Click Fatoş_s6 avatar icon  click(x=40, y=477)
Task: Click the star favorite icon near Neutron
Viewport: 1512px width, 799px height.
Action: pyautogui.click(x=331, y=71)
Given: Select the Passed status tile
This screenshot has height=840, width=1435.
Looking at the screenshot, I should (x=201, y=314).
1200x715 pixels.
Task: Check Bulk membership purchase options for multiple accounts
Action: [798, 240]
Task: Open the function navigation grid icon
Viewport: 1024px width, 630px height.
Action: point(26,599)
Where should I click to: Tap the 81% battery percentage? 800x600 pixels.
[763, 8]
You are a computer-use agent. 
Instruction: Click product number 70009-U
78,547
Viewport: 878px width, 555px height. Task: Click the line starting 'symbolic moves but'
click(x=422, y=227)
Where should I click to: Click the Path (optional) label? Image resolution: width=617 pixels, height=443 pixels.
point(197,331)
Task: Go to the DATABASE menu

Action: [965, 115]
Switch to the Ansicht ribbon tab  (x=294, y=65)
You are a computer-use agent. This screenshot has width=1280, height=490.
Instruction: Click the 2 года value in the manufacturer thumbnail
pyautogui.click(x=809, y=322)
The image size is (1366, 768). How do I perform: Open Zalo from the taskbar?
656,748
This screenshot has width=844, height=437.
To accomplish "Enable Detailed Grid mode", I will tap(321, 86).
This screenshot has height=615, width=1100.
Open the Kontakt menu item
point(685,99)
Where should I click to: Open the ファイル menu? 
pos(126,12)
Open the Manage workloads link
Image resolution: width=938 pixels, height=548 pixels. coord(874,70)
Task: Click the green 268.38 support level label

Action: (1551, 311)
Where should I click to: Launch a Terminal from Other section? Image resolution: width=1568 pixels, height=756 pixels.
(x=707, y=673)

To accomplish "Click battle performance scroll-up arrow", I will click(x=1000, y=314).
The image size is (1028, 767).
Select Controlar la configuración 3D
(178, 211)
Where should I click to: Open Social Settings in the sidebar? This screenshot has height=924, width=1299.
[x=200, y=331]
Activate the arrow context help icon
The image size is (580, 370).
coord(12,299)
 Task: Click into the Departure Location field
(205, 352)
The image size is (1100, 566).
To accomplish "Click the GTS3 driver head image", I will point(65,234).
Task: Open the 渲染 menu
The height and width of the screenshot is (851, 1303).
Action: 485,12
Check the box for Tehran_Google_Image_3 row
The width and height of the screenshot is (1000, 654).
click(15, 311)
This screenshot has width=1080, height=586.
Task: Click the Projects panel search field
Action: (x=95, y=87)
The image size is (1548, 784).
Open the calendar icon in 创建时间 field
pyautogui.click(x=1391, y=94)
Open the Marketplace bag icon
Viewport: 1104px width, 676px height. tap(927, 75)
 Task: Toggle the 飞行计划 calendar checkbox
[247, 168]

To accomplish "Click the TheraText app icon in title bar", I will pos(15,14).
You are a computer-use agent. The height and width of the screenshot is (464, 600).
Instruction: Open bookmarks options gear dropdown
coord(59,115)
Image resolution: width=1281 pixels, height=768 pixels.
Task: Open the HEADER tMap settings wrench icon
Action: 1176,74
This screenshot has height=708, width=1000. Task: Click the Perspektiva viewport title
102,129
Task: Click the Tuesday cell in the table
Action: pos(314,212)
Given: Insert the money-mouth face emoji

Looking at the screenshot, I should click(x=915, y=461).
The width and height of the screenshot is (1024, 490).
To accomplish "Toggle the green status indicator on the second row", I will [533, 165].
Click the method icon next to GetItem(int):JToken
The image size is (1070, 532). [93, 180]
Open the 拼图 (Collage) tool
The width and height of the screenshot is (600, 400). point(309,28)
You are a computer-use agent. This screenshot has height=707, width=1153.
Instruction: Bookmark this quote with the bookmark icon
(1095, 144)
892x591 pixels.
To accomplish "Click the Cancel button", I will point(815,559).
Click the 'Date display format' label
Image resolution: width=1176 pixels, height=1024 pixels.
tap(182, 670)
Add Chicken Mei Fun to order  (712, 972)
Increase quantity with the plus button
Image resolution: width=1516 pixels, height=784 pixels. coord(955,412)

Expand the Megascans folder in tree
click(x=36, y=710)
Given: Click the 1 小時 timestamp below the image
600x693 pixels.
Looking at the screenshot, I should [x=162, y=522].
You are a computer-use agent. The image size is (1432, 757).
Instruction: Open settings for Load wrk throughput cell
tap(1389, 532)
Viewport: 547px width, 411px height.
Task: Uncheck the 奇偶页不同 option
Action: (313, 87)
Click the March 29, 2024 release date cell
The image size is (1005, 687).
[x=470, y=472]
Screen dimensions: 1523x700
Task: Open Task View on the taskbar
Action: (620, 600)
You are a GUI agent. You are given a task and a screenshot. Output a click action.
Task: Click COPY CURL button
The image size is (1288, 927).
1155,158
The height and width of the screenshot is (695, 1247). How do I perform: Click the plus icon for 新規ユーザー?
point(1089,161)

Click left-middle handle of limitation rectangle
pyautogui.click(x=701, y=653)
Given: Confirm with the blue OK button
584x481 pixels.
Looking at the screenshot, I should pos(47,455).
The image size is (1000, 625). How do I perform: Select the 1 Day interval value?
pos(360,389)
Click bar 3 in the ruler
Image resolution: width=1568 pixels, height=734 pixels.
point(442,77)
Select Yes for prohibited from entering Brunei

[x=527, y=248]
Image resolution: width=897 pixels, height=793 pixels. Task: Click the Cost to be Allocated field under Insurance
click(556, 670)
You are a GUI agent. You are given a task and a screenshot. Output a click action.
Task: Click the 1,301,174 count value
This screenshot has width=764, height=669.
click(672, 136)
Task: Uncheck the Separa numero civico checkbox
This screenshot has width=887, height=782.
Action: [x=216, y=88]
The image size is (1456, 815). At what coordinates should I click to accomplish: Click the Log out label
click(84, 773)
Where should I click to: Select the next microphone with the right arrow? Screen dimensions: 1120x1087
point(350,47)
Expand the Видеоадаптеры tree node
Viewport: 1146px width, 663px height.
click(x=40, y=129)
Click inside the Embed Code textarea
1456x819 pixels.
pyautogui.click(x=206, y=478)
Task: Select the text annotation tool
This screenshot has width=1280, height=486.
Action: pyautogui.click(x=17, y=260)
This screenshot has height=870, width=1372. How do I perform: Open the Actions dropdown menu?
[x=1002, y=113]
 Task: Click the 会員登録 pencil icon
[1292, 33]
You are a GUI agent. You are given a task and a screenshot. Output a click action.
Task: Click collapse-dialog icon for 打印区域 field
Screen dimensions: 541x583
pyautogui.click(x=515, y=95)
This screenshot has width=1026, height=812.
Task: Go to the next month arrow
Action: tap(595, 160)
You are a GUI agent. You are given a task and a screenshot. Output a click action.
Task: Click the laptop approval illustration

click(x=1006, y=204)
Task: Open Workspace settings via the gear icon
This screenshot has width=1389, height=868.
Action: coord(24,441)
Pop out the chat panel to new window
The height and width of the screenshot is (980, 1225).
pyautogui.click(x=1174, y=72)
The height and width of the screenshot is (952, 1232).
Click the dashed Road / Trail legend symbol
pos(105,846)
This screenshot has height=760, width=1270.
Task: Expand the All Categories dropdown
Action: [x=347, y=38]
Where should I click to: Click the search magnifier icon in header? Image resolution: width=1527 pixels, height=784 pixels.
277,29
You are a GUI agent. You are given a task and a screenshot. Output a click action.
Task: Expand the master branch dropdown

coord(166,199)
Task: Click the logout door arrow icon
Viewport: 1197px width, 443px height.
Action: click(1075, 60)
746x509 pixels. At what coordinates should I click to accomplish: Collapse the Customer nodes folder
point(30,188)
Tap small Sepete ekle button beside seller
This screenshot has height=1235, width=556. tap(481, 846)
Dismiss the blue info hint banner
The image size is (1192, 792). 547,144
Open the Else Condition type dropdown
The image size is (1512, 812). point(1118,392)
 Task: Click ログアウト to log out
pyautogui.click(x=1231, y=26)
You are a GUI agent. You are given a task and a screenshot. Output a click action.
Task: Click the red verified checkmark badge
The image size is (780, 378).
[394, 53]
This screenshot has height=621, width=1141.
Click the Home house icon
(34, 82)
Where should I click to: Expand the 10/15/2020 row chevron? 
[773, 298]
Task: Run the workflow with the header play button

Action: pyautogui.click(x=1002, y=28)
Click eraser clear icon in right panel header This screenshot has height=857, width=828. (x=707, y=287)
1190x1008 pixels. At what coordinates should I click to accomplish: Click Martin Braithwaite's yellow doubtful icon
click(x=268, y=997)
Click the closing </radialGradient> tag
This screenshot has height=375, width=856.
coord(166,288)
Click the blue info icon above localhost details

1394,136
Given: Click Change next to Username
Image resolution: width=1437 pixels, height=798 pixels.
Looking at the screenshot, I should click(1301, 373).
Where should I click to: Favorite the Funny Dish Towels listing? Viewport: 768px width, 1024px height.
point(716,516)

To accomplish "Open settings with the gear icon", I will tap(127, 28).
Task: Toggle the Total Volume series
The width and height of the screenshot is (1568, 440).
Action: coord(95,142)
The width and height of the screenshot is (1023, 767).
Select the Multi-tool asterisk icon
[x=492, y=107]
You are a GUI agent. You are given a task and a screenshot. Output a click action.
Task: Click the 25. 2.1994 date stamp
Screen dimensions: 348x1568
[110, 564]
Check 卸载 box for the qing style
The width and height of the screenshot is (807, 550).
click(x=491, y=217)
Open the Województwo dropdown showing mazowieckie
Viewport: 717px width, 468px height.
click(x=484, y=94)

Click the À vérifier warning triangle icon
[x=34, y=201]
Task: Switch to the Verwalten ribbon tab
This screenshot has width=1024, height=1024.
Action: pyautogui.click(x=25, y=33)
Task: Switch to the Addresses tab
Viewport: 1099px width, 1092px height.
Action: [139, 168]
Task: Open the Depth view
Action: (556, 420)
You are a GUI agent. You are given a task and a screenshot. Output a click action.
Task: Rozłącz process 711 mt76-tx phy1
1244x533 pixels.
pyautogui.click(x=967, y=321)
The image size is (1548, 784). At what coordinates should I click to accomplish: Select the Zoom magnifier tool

→ Do this
Copy out the rows above, everything from the line containing "Given: Click the" down to the line containing "click(556, 670)", with both ends included.

→ Finished answer
Given: Click the 1 小時 timestamp below the image
600x693 pixels.
Looking at the screenshot, I should [x=162, y=522].
You are a computer-use agent. The image size is (1432, 757).
Instruction: Open settings for Load wrk throughput cell
tap(1389, 532)
Viewport: 547px width, 411px height.
Task: Uncheck the 奇偶页不同 option
Action: (313, 87)
Click the March 29, 2024 release date cell
The image size is (1005, 687).
[x=470, y=472]
Screen dimensions: 1523x700
Task: Open Task View on the taskbar
Action: (620, 600)
You are a GUI agent. You are given a task and a screenshot. Output a click action.
Task: Click COPY CURL button
The image size is (1288, 927).
1155,158
The height and width of the screenshot is (695, 1247). How do I perform: Click the plus icon for 新規ユーザー?
point(1089,161)

Click left-middle handle of limitation rectangle
pyautogui.click(x=701, y=653)
Given: Confirm with the blue OK button
584x481 pixels.
Looking at the screenshot, I should pos(47,455).
The image size is (1000, 625). How do I perform: Select the 1 Day interval value?
pos(360,389)
Click bar 3 in the ruler
Image resolution: width=1568 pixels, height=734 pixels.
point(442,77)
Select Yes for prohibited from entering Brunei

[x=527, y=248]
Image resolution: width=897 pixels, height=793 pixels. Task: Click the Cost to be Allocated field under Insurance
click(556, 670)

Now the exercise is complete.